Task instructions: Reproduce the lines starting at the one containing "This screenshot has width=1000, height=562." and ending at the one containing "click(x=651, y=399)", with both of those lines included. Omit the pictures from your answer.

Provided data:
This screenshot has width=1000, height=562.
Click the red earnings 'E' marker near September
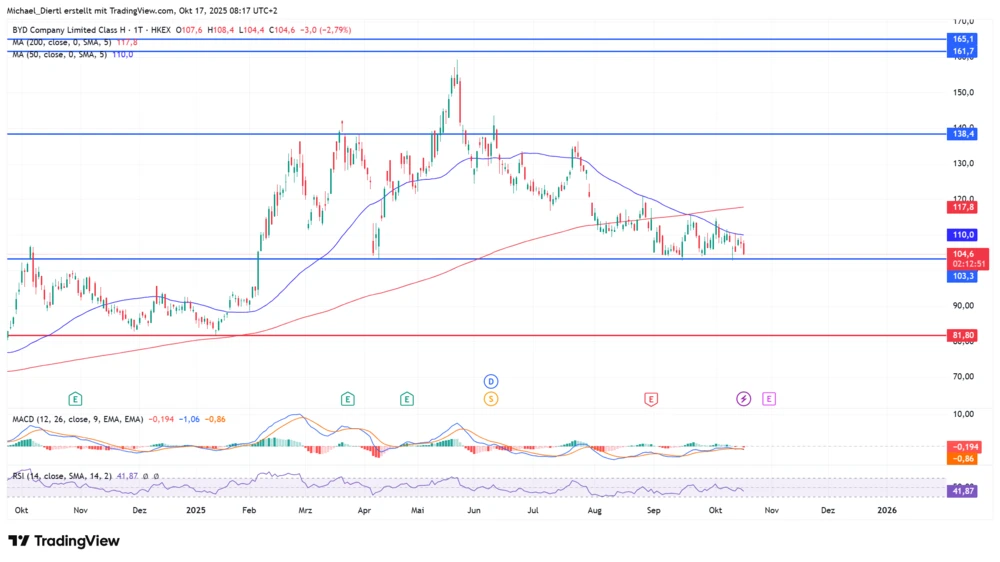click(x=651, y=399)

* * *

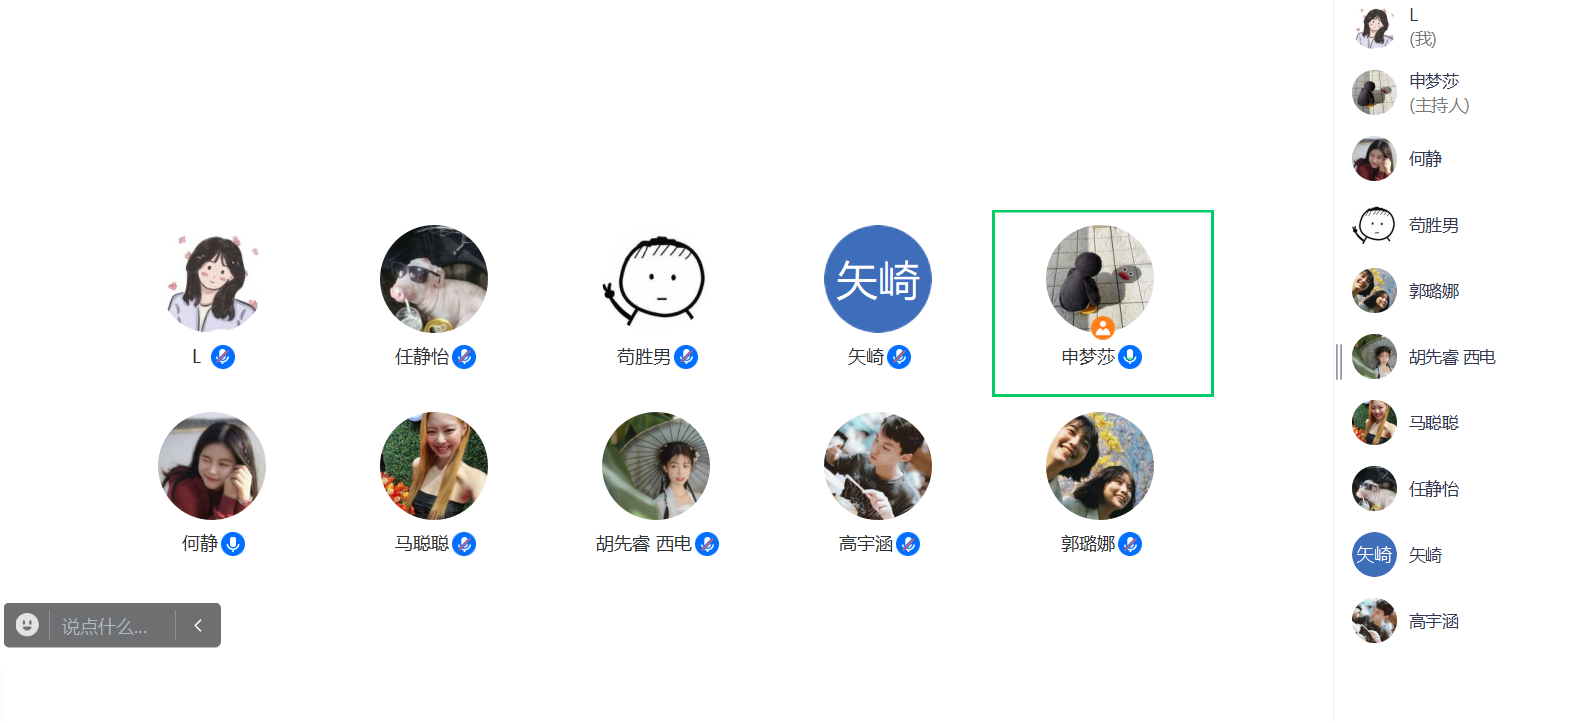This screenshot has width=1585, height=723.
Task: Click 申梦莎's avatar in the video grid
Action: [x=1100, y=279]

* * *

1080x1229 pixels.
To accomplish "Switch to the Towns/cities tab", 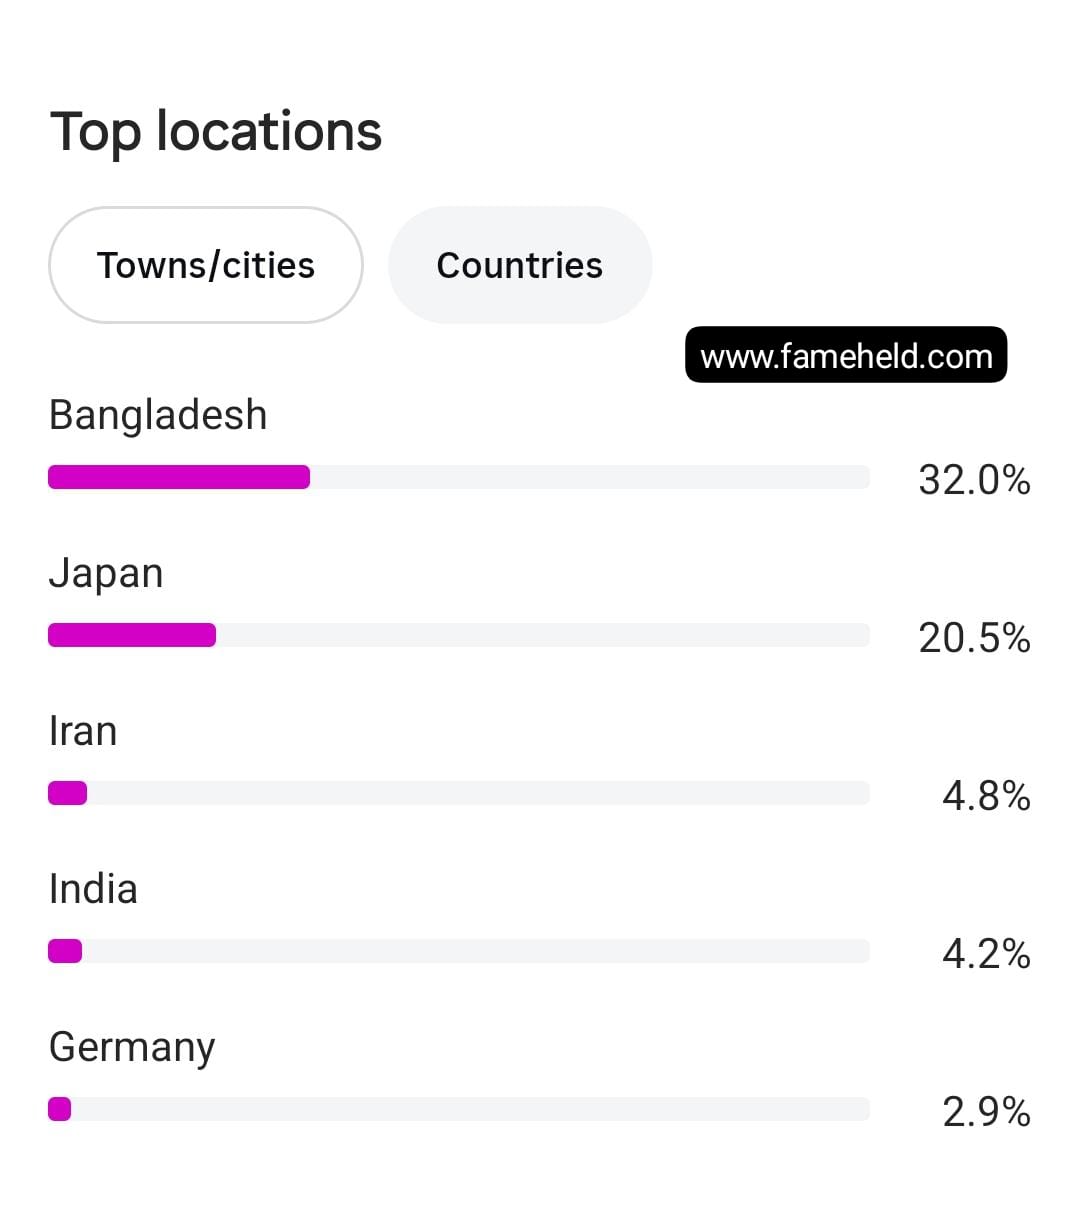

Problem solution:
This screenshot has width=1000, height=562.
Click the red earnings 'E' marker near September
click(x=651, y=399)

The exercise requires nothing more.